▶ **Your objective**
In the entries below, count the lines holding "input". Reply with the number only.

Stored entries:
···

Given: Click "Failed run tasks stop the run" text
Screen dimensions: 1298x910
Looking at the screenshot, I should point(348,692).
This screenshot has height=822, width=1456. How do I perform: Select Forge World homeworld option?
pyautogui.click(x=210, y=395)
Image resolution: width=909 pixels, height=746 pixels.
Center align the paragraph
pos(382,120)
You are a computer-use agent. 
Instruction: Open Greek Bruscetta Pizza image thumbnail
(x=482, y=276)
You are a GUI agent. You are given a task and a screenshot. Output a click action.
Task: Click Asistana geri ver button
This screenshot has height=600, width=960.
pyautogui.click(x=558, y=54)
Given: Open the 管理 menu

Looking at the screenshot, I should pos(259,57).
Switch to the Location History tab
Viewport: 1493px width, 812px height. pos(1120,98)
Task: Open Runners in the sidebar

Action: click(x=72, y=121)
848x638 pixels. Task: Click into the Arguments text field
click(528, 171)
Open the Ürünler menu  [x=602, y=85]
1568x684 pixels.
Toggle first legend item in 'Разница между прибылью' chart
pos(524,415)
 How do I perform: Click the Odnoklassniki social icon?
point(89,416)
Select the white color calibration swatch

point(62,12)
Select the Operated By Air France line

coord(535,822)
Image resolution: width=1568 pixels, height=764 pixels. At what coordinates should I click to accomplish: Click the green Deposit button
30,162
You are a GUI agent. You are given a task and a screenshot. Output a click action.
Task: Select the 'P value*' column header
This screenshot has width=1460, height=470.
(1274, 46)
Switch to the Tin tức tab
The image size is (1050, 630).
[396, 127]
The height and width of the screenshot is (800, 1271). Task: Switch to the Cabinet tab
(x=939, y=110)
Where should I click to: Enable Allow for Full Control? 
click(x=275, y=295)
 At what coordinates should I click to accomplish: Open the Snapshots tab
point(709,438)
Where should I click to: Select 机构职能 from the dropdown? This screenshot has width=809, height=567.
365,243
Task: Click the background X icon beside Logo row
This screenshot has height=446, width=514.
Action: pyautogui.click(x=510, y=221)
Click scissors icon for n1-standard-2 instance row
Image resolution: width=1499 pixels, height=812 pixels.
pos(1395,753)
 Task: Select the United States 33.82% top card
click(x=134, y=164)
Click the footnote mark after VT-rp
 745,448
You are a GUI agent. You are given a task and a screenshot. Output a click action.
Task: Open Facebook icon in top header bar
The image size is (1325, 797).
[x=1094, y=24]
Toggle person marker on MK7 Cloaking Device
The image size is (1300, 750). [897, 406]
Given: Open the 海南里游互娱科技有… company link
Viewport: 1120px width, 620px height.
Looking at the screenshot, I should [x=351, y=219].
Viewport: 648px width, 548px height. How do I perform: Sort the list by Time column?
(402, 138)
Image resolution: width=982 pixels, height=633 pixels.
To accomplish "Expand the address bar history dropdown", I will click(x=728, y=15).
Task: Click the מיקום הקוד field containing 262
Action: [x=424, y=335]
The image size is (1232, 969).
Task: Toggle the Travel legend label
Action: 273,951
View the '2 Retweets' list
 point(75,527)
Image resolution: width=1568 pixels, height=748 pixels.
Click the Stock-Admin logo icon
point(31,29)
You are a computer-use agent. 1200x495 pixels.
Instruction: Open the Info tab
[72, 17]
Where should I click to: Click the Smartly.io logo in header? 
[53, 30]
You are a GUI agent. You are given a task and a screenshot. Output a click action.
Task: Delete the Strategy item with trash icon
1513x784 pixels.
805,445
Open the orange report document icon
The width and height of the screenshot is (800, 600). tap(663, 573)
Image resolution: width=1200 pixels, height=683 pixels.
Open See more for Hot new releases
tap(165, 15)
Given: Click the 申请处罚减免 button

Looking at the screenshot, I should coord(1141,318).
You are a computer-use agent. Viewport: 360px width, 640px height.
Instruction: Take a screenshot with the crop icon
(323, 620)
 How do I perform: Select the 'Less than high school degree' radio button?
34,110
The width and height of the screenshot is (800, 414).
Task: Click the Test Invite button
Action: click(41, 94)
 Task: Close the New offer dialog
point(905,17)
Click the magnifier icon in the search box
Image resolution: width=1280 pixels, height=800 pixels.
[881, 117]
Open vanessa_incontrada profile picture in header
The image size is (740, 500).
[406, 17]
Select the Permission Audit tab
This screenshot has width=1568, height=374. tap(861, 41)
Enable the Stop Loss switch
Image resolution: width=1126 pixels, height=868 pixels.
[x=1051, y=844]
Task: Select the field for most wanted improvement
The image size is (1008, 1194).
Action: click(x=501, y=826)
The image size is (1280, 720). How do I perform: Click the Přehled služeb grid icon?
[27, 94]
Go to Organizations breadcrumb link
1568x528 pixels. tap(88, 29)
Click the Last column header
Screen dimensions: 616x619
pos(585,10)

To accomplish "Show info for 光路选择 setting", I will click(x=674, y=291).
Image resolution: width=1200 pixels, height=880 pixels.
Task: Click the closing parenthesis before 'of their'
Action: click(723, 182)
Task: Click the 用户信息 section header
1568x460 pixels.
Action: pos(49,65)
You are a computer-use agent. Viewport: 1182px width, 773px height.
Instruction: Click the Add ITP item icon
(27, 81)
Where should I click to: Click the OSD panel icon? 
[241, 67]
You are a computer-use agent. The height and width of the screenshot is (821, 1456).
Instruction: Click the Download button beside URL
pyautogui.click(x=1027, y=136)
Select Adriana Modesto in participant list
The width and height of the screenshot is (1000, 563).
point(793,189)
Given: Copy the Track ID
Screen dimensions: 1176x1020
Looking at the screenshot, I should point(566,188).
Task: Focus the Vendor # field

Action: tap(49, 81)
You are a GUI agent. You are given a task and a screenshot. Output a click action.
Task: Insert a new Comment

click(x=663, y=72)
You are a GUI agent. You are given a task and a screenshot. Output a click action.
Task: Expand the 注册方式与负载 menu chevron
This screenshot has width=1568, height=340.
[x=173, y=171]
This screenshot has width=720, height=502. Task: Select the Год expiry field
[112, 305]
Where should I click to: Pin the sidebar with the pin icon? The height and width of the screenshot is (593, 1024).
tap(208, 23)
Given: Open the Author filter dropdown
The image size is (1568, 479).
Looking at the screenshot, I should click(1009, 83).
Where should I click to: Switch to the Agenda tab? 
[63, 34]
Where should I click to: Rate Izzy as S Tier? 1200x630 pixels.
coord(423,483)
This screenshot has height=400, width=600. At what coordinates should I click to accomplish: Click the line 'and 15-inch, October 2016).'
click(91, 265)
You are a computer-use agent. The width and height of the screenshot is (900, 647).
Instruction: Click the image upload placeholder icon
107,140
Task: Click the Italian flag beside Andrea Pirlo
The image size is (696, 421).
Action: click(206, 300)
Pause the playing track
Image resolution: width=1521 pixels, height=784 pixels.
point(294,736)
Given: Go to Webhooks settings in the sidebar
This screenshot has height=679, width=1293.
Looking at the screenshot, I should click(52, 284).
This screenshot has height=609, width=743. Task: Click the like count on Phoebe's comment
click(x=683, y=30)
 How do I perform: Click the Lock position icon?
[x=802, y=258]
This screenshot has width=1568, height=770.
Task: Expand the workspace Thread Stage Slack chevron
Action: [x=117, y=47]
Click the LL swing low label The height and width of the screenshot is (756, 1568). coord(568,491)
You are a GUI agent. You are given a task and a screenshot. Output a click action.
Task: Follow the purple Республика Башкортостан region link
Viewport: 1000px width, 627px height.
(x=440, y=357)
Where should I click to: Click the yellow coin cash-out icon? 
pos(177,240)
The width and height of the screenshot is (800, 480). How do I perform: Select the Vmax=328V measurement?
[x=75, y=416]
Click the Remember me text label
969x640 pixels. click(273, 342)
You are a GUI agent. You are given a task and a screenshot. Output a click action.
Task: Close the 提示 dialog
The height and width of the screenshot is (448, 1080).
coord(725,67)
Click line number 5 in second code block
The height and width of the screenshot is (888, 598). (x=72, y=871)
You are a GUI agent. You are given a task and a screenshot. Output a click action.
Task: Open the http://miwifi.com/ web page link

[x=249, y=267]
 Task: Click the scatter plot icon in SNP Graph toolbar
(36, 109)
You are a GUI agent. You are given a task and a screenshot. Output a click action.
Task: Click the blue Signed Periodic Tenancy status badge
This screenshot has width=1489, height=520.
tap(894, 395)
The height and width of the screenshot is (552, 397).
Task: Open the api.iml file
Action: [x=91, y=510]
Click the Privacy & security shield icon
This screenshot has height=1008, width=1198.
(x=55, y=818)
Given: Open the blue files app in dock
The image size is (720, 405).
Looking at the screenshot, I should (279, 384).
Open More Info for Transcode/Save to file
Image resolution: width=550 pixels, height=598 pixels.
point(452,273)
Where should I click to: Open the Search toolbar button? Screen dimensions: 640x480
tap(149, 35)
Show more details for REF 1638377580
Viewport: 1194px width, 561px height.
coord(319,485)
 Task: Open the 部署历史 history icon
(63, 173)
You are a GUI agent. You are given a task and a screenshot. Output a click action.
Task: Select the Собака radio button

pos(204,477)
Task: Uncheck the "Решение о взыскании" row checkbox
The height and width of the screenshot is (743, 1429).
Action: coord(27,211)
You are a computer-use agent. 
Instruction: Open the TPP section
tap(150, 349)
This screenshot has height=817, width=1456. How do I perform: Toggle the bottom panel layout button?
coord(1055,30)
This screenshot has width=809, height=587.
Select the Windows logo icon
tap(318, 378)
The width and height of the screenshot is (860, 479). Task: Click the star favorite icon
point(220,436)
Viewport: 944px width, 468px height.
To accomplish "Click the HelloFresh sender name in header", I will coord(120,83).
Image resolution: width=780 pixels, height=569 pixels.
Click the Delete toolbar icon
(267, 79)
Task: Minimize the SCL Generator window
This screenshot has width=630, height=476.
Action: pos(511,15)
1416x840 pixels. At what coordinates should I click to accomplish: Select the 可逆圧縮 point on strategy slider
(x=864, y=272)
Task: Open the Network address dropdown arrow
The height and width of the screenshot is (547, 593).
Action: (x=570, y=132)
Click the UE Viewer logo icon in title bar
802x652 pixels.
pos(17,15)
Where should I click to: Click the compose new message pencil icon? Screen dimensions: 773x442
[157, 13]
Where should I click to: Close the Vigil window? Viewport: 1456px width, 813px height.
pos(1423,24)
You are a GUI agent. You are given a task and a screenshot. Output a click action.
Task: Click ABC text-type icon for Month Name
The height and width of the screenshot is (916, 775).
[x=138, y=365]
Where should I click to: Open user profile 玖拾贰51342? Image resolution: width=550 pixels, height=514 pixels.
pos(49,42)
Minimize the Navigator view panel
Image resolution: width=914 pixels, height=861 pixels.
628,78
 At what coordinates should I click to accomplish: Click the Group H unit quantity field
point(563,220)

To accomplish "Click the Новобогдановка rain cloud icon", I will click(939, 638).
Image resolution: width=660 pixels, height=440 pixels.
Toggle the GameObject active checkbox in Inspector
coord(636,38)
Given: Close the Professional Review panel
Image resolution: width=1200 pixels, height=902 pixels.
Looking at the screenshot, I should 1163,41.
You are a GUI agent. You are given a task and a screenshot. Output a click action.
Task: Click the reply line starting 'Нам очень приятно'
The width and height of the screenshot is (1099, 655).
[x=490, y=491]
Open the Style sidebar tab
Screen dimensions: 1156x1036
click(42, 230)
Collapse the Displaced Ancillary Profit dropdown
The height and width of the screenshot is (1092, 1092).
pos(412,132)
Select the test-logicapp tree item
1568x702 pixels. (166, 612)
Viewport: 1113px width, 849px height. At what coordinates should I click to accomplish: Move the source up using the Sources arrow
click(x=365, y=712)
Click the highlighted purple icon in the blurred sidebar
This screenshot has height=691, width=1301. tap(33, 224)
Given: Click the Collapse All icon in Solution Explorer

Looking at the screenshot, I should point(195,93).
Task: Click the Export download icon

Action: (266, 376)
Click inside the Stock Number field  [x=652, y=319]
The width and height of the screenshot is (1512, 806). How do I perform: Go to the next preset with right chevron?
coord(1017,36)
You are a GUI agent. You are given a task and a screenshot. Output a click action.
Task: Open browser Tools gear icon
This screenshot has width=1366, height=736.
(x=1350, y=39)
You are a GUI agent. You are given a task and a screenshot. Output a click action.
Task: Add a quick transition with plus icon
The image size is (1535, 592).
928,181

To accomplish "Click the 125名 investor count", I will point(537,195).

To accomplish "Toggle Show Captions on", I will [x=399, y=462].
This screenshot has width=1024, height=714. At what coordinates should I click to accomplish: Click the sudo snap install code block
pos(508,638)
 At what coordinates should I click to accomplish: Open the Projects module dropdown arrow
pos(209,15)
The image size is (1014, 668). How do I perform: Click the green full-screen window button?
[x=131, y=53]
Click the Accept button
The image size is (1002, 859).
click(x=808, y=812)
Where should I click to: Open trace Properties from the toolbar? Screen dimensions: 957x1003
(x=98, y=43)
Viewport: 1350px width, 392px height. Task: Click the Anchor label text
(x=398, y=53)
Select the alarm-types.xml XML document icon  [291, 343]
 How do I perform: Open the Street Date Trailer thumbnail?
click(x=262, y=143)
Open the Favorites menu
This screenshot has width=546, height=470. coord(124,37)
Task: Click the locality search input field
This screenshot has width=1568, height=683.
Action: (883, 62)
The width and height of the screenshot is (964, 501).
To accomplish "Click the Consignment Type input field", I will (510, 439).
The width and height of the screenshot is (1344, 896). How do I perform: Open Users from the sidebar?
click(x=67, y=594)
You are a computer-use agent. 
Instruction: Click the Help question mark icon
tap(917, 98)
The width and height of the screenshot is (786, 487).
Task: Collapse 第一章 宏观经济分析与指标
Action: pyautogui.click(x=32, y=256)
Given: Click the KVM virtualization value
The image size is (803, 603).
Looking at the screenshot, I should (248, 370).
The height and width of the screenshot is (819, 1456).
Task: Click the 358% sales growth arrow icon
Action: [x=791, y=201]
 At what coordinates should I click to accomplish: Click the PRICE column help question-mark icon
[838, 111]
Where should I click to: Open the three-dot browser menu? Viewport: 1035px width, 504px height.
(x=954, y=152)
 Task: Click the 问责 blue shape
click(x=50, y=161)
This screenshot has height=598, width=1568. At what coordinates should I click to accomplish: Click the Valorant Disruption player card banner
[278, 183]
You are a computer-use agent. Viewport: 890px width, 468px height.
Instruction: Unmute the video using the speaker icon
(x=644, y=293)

···

▶ **Task solution**
2